Odié tanto cuando mi hermana Hannah cayó en eso. Cuando las opiniones de Joss y papá recayeron sobre ella en comentarios "pasivos" que la hacían sentir culpable por cada bocado que se llevaba a la boca. Vivíamos tan cerca de lo que la estaba dañando que agradecí cuando accedió a venir un semestre a estudiar en esta ciudad. Y es que el problema no era ella, sino el entorno detrás de cámaras en el que vivimos desde niños.
En largas mesas hay diez personas siendo supervisadas por tres empleados en cada una. Ahí sirven distintas porciones dependiendo del historial del paciente.
Entre las treinta personas con las que compartiré sesión hay un máximo de ocho hombres.
Me siento en el último lugar libre de la segunda mesa renegando la raquítica porción de arroz y la albóndiga huérfana nadando en un caldo insípido.
Entonces la veo caminar entre las personas sin enfatizar con nadie.

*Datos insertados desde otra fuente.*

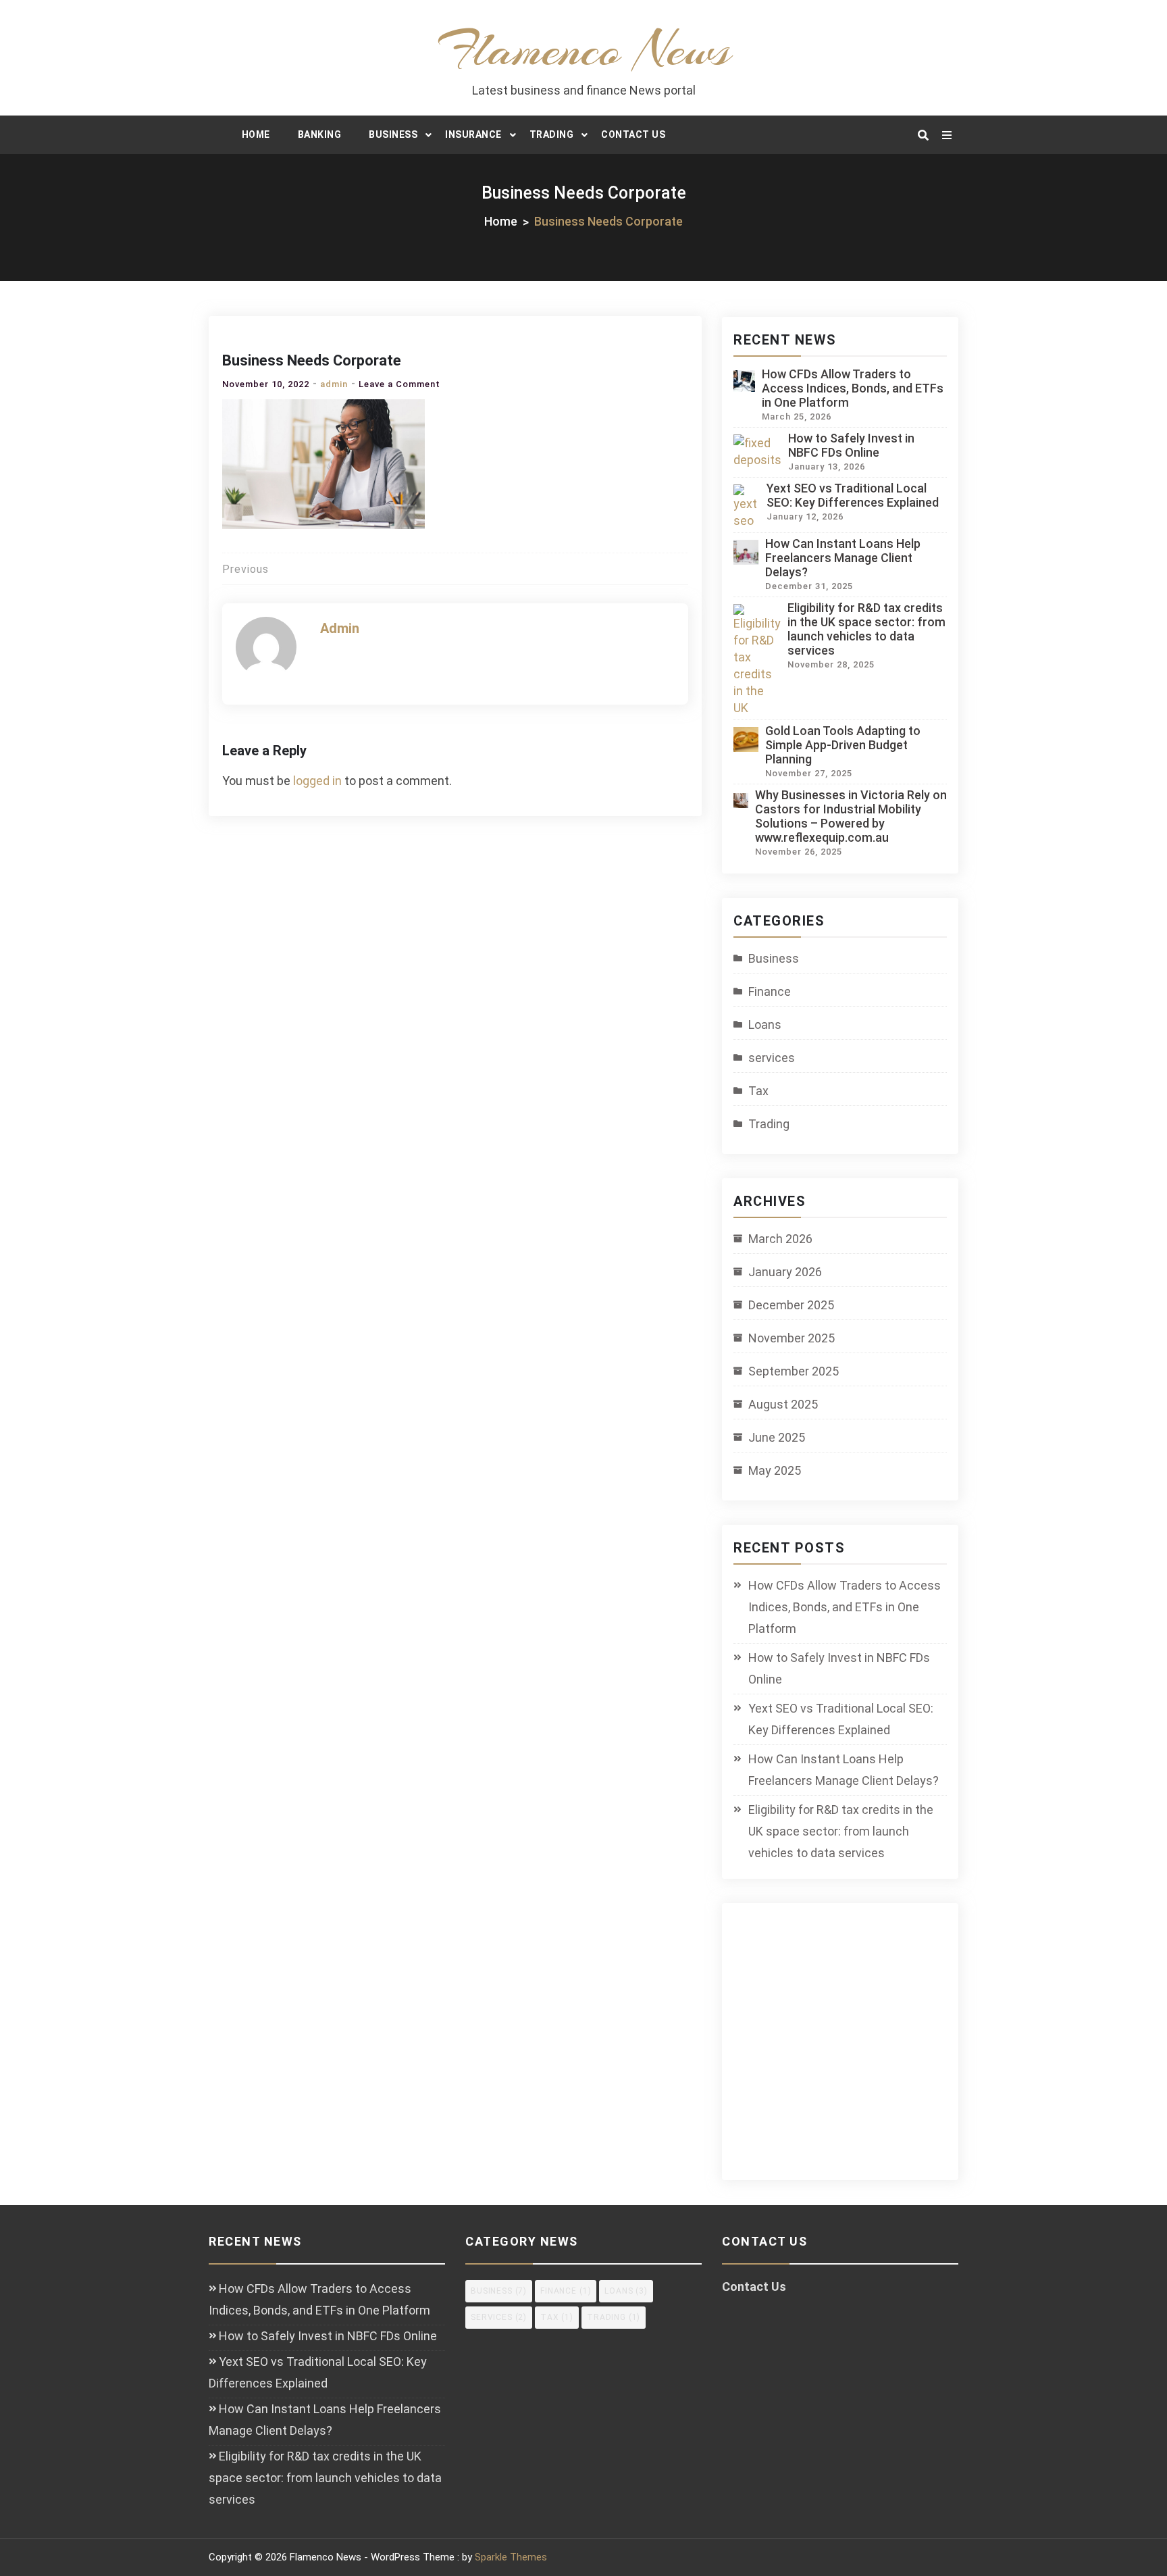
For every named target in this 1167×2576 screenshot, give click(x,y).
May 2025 (774, 1470)
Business (393, 134)
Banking (320, 134)
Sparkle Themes (511, 2557)
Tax (758, 1091)
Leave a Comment (399, 384)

Se sienta y revisan su gafete antes de servirle.
—¿Nuevo?
Me pregunta un chico de no más de veintidós años haciendo que la pierda de vista. Es delgado, pero no en extremo. Su cabello es demasiado llamativo lleva colores fantasía deslavados en las puntas.
—Acabo de ingresar —respondo.
—Me llamo Xander.
—Me alegro por ti —zanjo tajante ganándome una mirada mortal que me paso por el arco del triunfo.

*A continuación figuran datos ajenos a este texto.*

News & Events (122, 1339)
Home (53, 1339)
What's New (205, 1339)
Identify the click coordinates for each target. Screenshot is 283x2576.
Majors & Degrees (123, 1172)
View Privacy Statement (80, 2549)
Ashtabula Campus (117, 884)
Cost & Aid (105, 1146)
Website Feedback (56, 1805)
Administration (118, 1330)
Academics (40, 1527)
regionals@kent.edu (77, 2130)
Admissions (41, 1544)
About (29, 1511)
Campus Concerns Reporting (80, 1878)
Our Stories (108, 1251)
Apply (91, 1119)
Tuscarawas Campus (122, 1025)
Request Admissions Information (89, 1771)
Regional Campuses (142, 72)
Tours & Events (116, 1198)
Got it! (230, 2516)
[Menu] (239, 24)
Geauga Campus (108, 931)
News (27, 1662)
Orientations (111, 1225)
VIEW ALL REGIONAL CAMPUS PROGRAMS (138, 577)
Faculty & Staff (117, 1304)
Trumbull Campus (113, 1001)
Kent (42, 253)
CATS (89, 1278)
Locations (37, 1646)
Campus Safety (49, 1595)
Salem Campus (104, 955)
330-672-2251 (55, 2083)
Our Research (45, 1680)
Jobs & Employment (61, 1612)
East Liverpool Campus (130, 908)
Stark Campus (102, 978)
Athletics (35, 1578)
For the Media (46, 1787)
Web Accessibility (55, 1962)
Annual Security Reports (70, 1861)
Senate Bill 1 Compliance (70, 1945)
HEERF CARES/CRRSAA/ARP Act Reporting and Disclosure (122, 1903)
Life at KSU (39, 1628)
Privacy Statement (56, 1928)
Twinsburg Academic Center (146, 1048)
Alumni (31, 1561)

Ríe delicadamente cerca de nosotros una chica rubia antes de enroscar su brazo en el mío haciendo que gire a la derecha.
—No seas tan rudo con Xander. No siempre es amable.
—¿Y tú eres?
—Jess —sonríe cínica guiñandole al chico conmigo de intermedio—. Creo que serás mi nueva mascota.
—No creo que sea buena idea que la mascota sea más grande que la dueña —debato.
—¡Dejen de hablar y terminen! —grita la voz de uno de los vigilantes. Pero resulta vomitivo intentar comer con algunos engullendose la comida, otros escupiendola y siendo casi obligados a volverlas a pasar.
Jess se come todo con calma y elegancia desafiando ligeramente al enfermero que no nos quita la vista de encima.
—¿En qué etapa estás? Dado tu comportamiento apuesto que estás por salir de aquí.
—Los laxantes lo arreglan todo —Sé mete otra cucharada de arroz y gira a mí—. No te permiten ir al baño hasta pasada una hora después de comer.